The Quran gave equal rights to women 1400 years ago and yet it is only after 70 years of India's independence that Muslim women got legal justice. The brand of secularism practised by political parties and governments in India has ensured continuous legal discrimination of Muslim women.
Indian Muslims have lacked visionary and democratic social leaders since 1947. As a result, the conservative patriarchal religious bodies appointed themselves as spokespersons of the entire community.
Rather than making the masses aware about Quranic injunctions of gender justice, these patriarchal religious bodies have worked to generate a common sense that a man is superior to a woman. They have invented half-truths and lies to find religious evidence for their male-dominated worldview. Practices such as triple talaq prevail in our society thanks to their support.
The political parties have built an alliance of convenience with these conservative religious forces. This brand of secularism has been practised to the utter detriment of gender equality for Muslim women. But this began to change when we first made a demand for the abolition of triple talaq in 2012.
The Bharatiya Muslim Mahila Andolan (BBMA) party, which fights for the rights of Muslims in India, was left with little choice but to take up the issue of triple talaq as we knew that it violates Quranic principles. Our campaign included building education in the community. Thousands of women and some men received training about the Quranic teachings pertaining to gender justice.

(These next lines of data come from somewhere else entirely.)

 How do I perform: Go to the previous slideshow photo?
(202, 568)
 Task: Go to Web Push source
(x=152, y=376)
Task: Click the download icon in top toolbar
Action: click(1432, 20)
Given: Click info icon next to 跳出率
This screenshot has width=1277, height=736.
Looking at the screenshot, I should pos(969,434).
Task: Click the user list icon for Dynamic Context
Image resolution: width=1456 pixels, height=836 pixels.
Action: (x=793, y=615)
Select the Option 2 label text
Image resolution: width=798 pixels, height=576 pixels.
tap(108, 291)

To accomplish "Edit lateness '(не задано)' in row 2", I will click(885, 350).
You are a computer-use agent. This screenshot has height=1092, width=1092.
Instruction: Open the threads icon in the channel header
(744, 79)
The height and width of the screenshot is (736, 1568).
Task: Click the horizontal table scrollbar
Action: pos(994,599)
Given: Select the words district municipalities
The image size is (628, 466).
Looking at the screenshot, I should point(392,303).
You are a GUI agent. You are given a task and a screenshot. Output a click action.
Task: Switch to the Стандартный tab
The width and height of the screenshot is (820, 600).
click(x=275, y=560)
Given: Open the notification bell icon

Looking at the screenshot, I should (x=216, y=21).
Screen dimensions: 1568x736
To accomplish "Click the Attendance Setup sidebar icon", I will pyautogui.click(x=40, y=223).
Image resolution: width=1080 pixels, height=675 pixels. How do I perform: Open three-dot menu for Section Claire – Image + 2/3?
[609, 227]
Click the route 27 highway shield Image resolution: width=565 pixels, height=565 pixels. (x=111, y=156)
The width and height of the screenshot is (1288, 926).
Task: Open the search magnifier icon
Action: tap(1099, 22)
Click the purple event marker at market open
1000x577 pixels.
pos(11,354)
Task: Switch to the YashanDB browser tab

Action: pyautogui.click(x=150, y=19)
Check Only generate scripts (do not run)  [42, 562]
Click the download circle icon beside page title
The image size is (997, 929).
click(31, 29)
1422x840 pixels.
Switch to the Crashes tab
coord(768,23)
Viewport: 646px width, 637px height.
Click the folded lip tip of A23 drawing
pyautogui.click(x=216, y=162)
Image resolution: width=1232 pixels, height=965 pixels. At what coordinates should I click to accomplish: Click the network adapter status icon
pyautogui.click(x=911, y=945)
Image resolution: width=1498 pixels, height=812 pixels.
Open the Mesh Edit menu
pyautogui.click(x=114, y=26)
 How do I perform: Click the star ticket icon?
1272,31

Public opinion was built around the view that triple talaq is un-Quranic and unconstitutional. We put forth verses from the Quran which showed that women and men are equal in the eyes of Allah. We also argued that triple talaq is unconstitutional according to several legal articles that uphold gender justice and gender equality.
Cynics have been saying that triple talaq is a non-issue but our ground level work across different states in India speaks to the contrary. Two nationwide research studies revealed that triple talaq is the commonest method of divorce in India. Out of the 525 divorcee women who spoke to us, 408 were divorced through triple talaq.
Over 500 women from different parts of India attended the national public hearing in December 2012 calling for the practice to be banned.
Triple talaq rendered women and their children homeless in an instant. Some of the women said they approached a Qazi or a religious body for help but were told that once uttered the talaq is final and irrevocable.
This judgment is testimony to the maturing of Indian democracy. It is a first step towards bringing about gender justice for Muslim women, the country's largest minority that lives in poverty, educational backwardness and insecurity.
We are emboldened to think that this may well be the first step in the significant journey of social reform within the Indian Muslim community.
However, a lot remains to be achieved still as legal reform is part of a much larger process of social reform. Taking forward the judgment and its implications in the community, especially among young women and men, is crucial.
Zakia Soman is an Indian women's rights activist and the co-founder of the Bharatiya Muslim Mahila Andolan (BBMA) party which fights for the rights of Muslims in India.